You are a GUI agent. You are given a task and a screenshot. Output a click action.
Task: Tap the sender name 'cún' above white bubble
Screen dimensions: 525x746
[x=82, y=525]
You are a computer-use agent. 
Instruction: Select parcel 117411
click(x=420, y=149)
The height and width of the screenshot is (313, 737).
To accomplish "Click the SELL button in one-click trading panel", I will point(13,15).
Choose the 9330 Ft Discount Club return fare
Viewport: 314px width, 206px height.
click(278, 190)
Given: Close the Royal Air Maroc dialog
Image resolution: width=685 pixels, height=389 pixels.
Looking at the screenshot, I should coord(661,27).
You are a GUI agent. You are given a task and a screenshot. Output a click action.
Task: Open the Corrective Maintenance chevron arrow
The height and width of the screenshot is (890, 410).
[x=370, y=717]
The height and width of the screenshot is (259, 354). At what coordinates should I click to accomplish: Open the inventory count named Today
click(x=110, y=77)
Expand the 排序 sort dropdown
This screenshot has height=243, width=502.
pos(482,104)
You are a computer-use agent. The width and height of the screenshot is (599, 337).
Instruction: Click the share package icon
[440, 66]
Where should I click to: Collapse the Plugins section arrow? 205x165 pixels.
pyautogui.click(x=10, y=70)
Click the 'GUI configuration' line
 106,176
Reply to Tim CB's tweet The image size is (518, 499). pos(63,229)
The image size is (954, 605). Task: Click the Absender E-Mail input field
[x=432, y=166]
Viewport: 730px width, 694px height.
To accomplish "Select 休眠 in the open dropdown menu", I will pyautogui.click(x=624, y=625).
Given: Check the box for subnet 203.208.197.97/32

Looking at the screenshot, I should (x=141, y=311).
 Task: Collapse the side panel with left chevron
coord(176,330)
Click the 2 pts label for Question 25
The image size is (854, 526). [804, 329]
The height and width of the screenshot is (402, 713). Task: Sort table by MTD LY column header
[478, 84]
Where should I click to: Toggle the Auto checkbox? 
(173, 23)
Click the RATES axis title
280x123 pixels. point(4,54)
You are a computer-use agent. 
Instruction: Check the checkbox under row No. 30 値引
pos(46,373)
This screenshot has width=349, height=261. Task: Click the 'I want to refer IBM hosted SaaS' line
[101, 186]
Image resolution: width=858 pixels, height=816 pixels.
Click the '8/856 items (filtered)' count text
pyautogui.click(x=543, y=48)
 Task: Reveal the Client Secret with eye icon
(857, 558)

-------------------------

- Exercise objective
Output the records exactly, so that each line matches what was given.

- Solution below
You are a GUI agent. You are given a task and a screenshot. Output a click action.
Task: Tap the sender name 'cún' above white bubble
Screen dimensions: 525x746
[x=82, y=525]
You are a computer-use agent. 
Instruction: Select parcel 117411
click(x=420, y=149)
The height and width of the screenshot is (313, 737).
To accomplish "Click the SELL button in one-click trading panel", I will point(13,15).
Choose the 9330 Ft Discount Club return fare
Viewport: 314px width, 206px height.
click(278, 190)
Given: Close the Royal Air Maroc dialog
Image resolution: width=685 pixels, height=389 pixels.
Looking at the screenshot, I should coord(661,27).
You are a GUI agent. You are given a task and a screenshot. Output a click action.
Task: Open the Corrective Maintenance chevron arrow
The height and width of the screenshot is (890, 410).
[x=370, y=717]
The height and width of the screenshot is (259, 354). At what coordinates should I click to accomplish: Open the inventory count named Today
click(x=110, y=77)
Expand the 排序 sort dropdown
This screenshot has height=243, width=502.
pos(482,104)
You are a computer-use agent. The width and height of the screenshot is (599, 337).
Instruction: Click the share package icon
[440, 66]
Where should I click to: Collapse the Plugins section arrow? 205x165 pixels.
pyautogui.click(x=10, y=70)
Click the 'GUI configuration' line
 106,176
Reply to Tim CB's tweet The image size is (518, 499). pos(63,229)
The image size is (954, 605). Task: Click the Absender E-Mail input field
[x=432, y=166]
Viewport: 730px width, 694px height.
To accomplish "Select 休眠 in the open dropdown menu", I will pyautogui.click(x=624, y=625).
Given: Check the box for subnet 203.208.197.97/32

Looking at the screenshot, I should (x=141, y=311).
 Task: Collapse the side panel with left chevron
coord(176,330)
Click the 2 pts label for Question 25
The image size is (854, 526). [804, 329]
The height and width of the screenshot is (402, 713). Task: Sort table by MTD LY column header
[478, 84]
Where should I click to: Toggle the Auto checkbox? 
(173, 23)
Click the RATES axis title
280x123 pixels. point(4,54)
You are a computer-use agent. 
Instruction: Check the checkbox under row No. 30 値引
pos(46,373)
This screenshot has width=349, height=261. Task: Click the 'I want to refer IBM hosted SaaS' line
[101, 186]
Image resolution: width=858 pixels, height=816 pixels.
Click the '8/856 items (filtered)' count text
pyautogui.click(x=543, y=48)
 Task: Reveal the Client Secret with eye icon
(857, 558)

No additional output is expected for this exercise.